Mestre Egídio deu de ombros e arqueou as sobrancelhas revelando os olhos estalados a concordar com o estético.

-Nós vimos muito disso no passado, já fizemos o que nos cabia. Recebestes nossos planos eu bem sei. Tratastes de Guardar os pertences que te mandei ao Norte. É isso que nos cabe meu bom e velho e amigo, o resto deve ser manejado pelos jovens, os que herdarão o mundo como ele está para fazer dele o que quiserem no curso de suas vidas. Por longos séculos me inquietou a sensação de que, mesmo doendo tanto aos vivos a guerra, após saírem dela tornam a guerrear. Então compreendi que este ciclo é uma aflição inescapável, fruto da curta vida, da ansiedade, da falta de tempo para o conhecimento. Eu não me tornei alheio a essas conjecturas quando decide ajudar a aliança durante a última guerra, simplesmente identifiquei que ela fugia do padrão das muitas guerras que presenciei, havia um inimigo muito poderoso e devastador. Agora nós vemos um menino petulante e homens de carne e osso com suas armas de ferro afundando-as uns nos outros sobre suas vestes de aço. Tudo de novo.

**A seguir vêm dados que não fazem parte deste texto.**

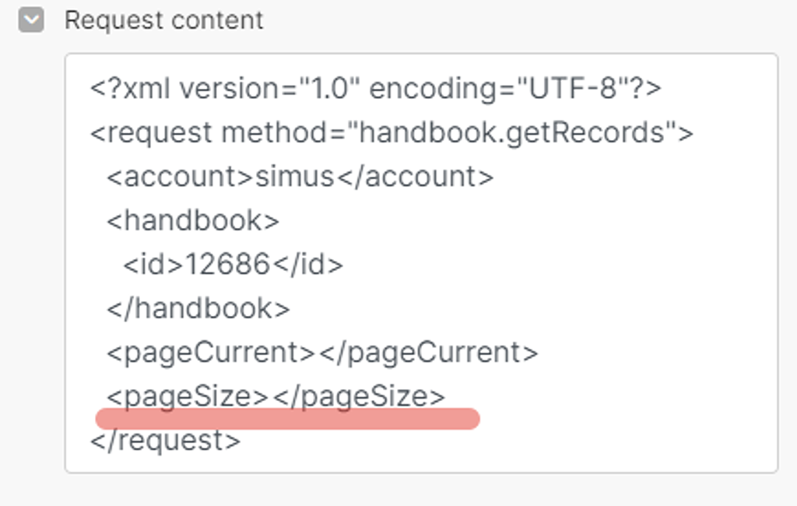The width and height of the screenshot is (797, 506).
Task: Click the handbook.getRecords method value
Action: point(512,133)
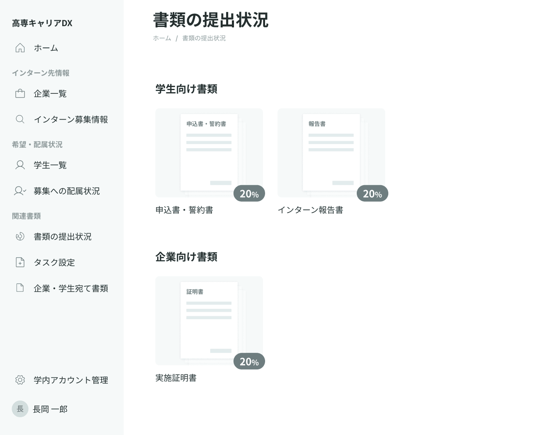
Task: Select インターン募集情報 in the sidebar
Action: (x=71, y=119)
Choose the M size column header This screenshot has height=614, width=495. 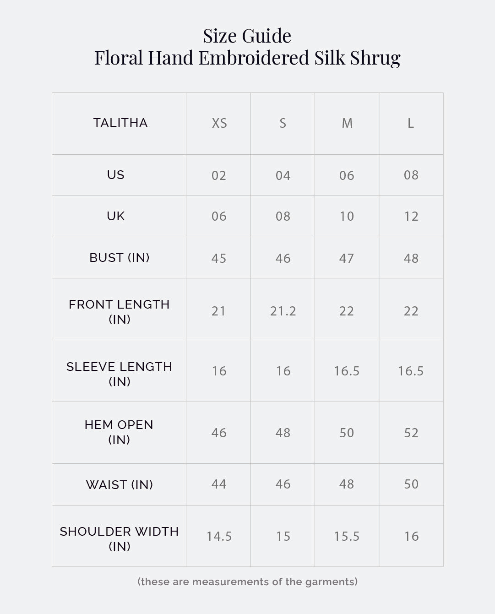347,123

-”Derrote o inimigo sem lutar e serás supremo.”, Xantu li da Baía de Ouro, General de Tocaspretas,  Lemas das Flâmulas de Kromm, terceira era, Editora da Guilda de Cientistas, página 54. - interrompeu novamente a ave, balançando a cabeça para cima e para baixo, para cima e para baixo, com o bico aberto.

-Exato! Vamos ganhá-lo com o tempo. Tudo passa meu amigo, tudo. Vamos logo beber este chá, antes que gele!

Então, num estrondo a porta se abre, cai o escriba no chão, cheio de pergaminhos e livros. O tinteiro voa longe, arremessando o caldo escuro das entranhas dos Polvos de Gorlium nas janelas cujos vidros tiniam de brilho. 

O escriba não caíra sozinho.

Quando o vira nos jardins, Israel logo sentiu pena e ofereceu-se para ajudá-lo enquanto esperava pelo seu Mestre, Ben Adam. Vinha desde o pátio o auxiliando a carregar os múltiplos volumes.

        Abriu a porta para o escriba e enredou-se entre os muitos pergaminhos, e quando o tinteiro que estava acima da pilha de livros balançou, ele se lançou para pegá-lo, derrubando o escriba e tudo que ele carregava.

Levantou-se e rapidamente e foi coletando todos os canudos e livros, e os colocando a grosso modo sobre os braços do escriba, e por fim levou o turbante de volta à cabeça do homem e sorriu. Quando percebeu que estava torto, tentou arrumá-lo. E o pobre homem incomodado não conseguia se livrar das mãos de Israel, segurando todos aqueles papéis.

Ao sinal do Bardo o Marujo parou, deitando o tronco sobre uma das mãos cruzadas fez uma reverência para o Decano:

-Senhor, Excelentíssimo Magistrado Decano de toda sapiência, me chamo Israel, Israel de Vaudeferro, ao seu dispor.

A ave grasnou no canto, chamando atenção do marujo, que prosseguiu:

-Veja, - apontou o grumete encantado-  que linda cocota de estimação o Senhor tem!